Small Clues Add Up to Reasonable Suspicion

by | May 24, 2024

United States v. Jordan, 2024 WL 1904580 (6th Cir. 2024)

Damara Sanders was driving on Interstate 71 with Terrence Jordan in the passenger seat. A trooper clocked Sanders on radar at 91 mph — 21 mph over the speed limit — and stopped her.  Sanders provided her license and the car rental agreement. The car had been rented two days earlier near Tampa, Florida, and was due back there the next morning. Sanders was driving north, away from Florida.

The trooper asked Sanders about her travel plans. She said she was on her way home to Erie, Pennsylvania (a 17-hour drive from Tampa). Sanders claimed she intended to “extend the rental agreement ‘for a while,’ but would ‘eventually’ drop it back off in Florida.” Sanders told the trooper she had been driving since 1800 hrs the day before, meaning she’d driven through the night. As the trooper spoke with Sanders, Jordan was “breathing heavily in the passenger seat.”

The trooper returned to his car and began preparing a speeding ticket. He also called for a canine unit. About 10 minutes later, an officer with a drug detector dog arrived. Less than two minutes into the sniff, the detector dog gave a positive response to the odors of controlled substances.

The officers then removed Sanders and Jordan from the car, patted them down, and searched the car. During the pat-down, a plastic bag containing blue pill fragments fell from Sanders’s pocket. The officers found marijuana, pill presses, digital scales, plastic baggies and a glasses case containing 650 pills split among seven bags. Subsequent testing showed the pills contained fluorofentanyl. The officers also found a safe containing two pistols and loaded magazines.

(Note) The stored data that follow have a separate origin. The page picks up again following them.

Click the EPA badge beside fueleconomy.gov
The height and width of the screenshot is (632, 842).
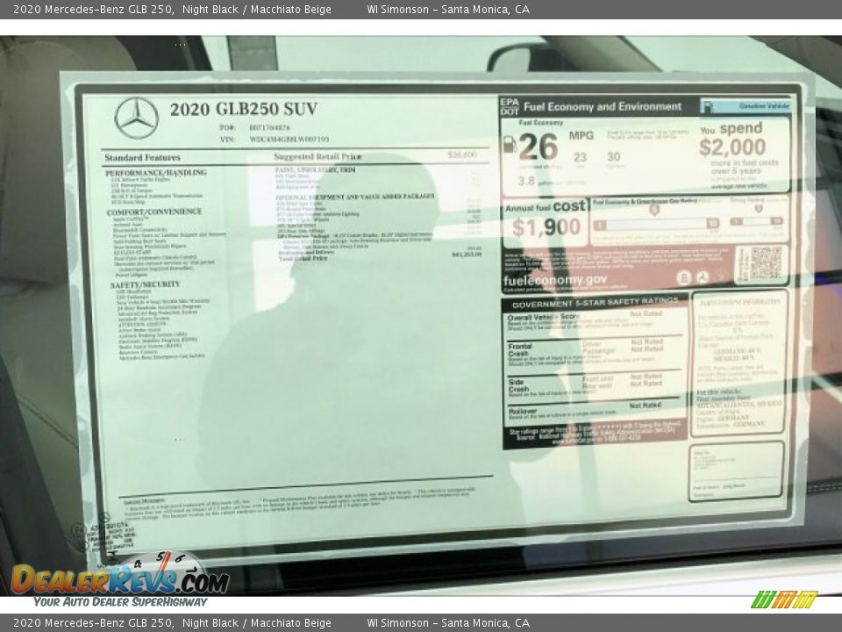click(x=702, y=277)
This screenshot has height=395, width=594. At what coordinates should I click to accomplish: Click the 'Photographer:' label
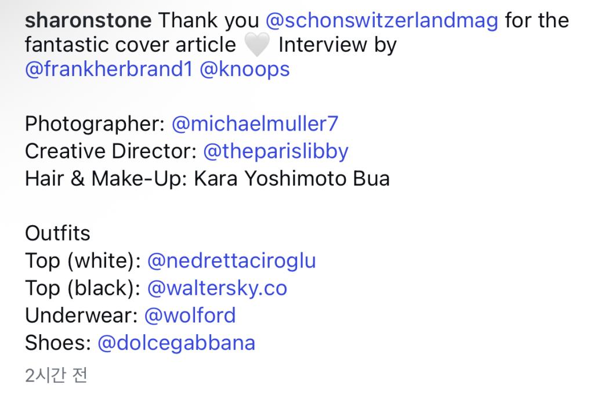coord(95,124)
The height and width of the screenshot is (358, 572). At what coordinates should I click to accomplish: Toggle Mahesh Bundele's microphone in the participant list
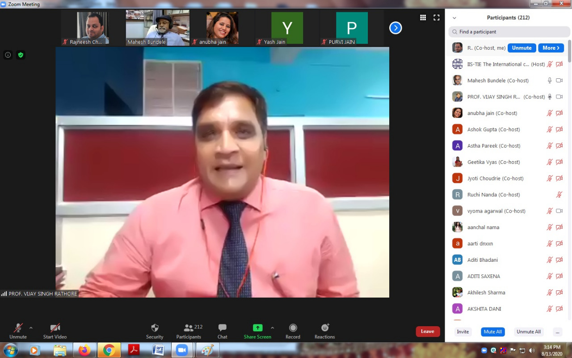pos(550,81)
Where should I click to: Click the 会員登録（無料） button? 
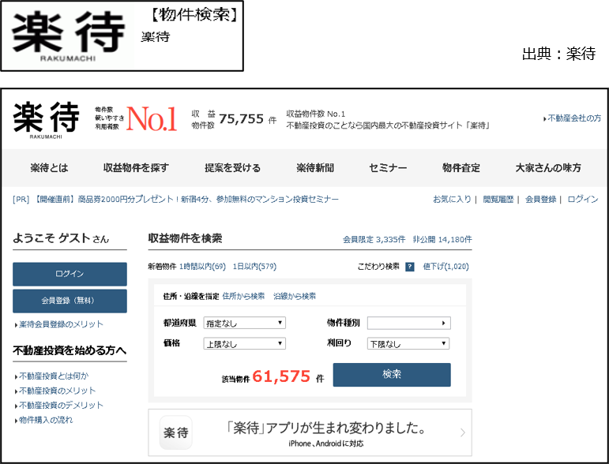click(70, 301)
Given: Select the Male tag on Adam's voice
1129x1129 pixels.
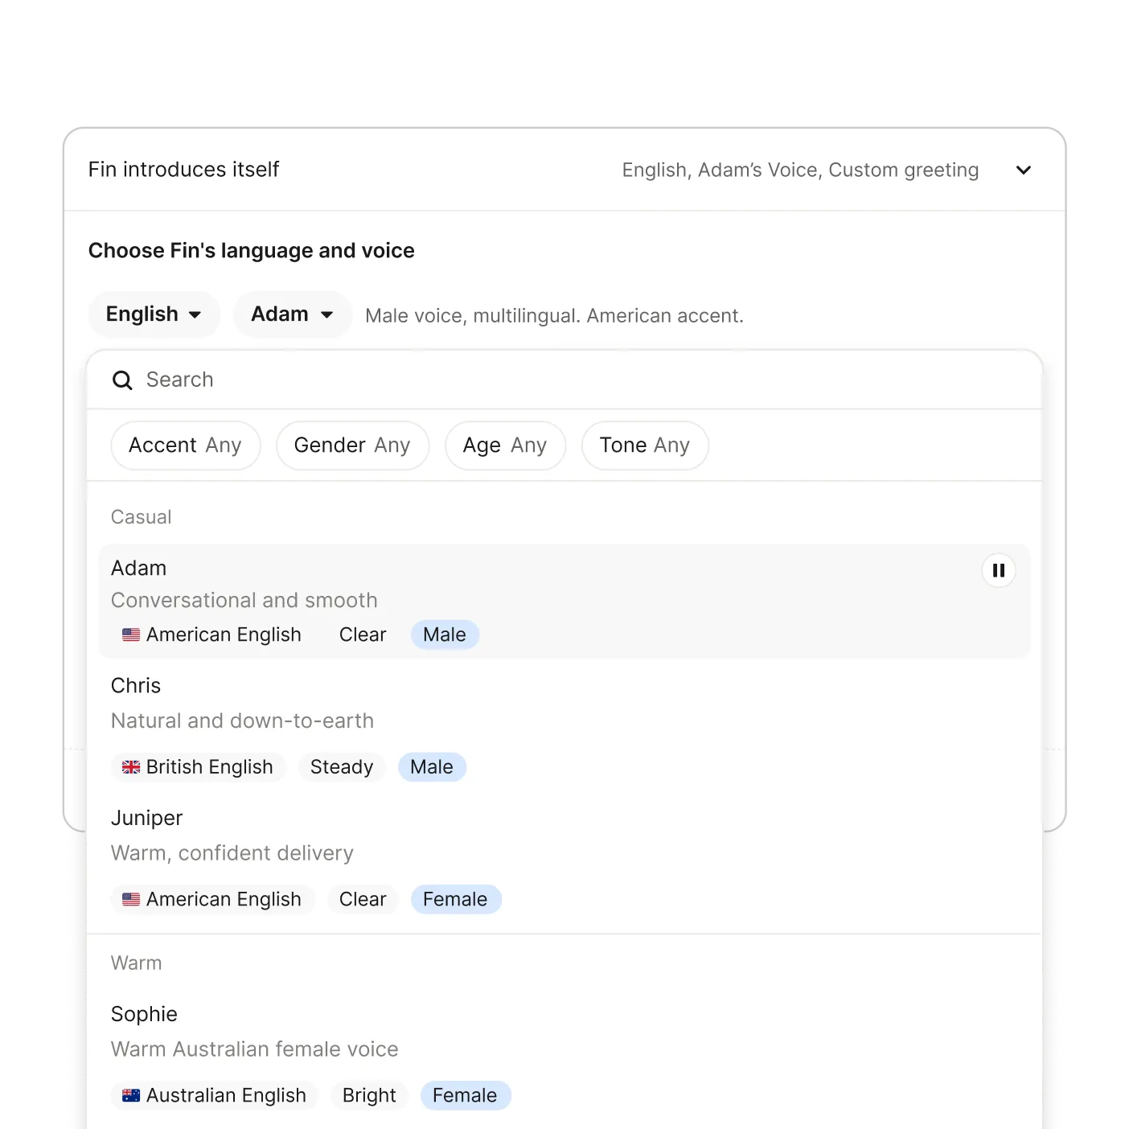Looking at the screenshot, I should tap(445, 634).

Both Jordan and Sanders were charged with possessing a controlled substance with the intent to distribute, and Jordan was charged with possessing a firearm as a felon. Jordan and Sanders asked the trial court to suppress the evidence obtained from the traffic stop, arguing the trooper lacked reasonable suspicion to extend the stop. Though 10 minutes may well be a reasonable amount of time to perform routine checks and to issue a citation, the trooper acknowledged he held onto the citation until the drug detector dog team arrived. The trial court denied the motion. Both defendants appealed.

Time and time again, the Supreme Court has stated the test for reasonable suspicion rests on a “totality of the circumstances of each case.”

The appellate court held the trooper had reasonable suspicion to extend the stop, based on the totality of several factors. These included Sanders’s suspicious travel plans — including driving from Florida through the night — her implausible explanations for her travel plans and returning the rental car, and Jordan’s heavy breathing. The court observed that three facts placed Sanders and Jordan within the drug-courier profile previously recognized by the court: the three-day rental from Florida (a common drug source state), driving a long distance when flying would have made more sense, and driving through the night.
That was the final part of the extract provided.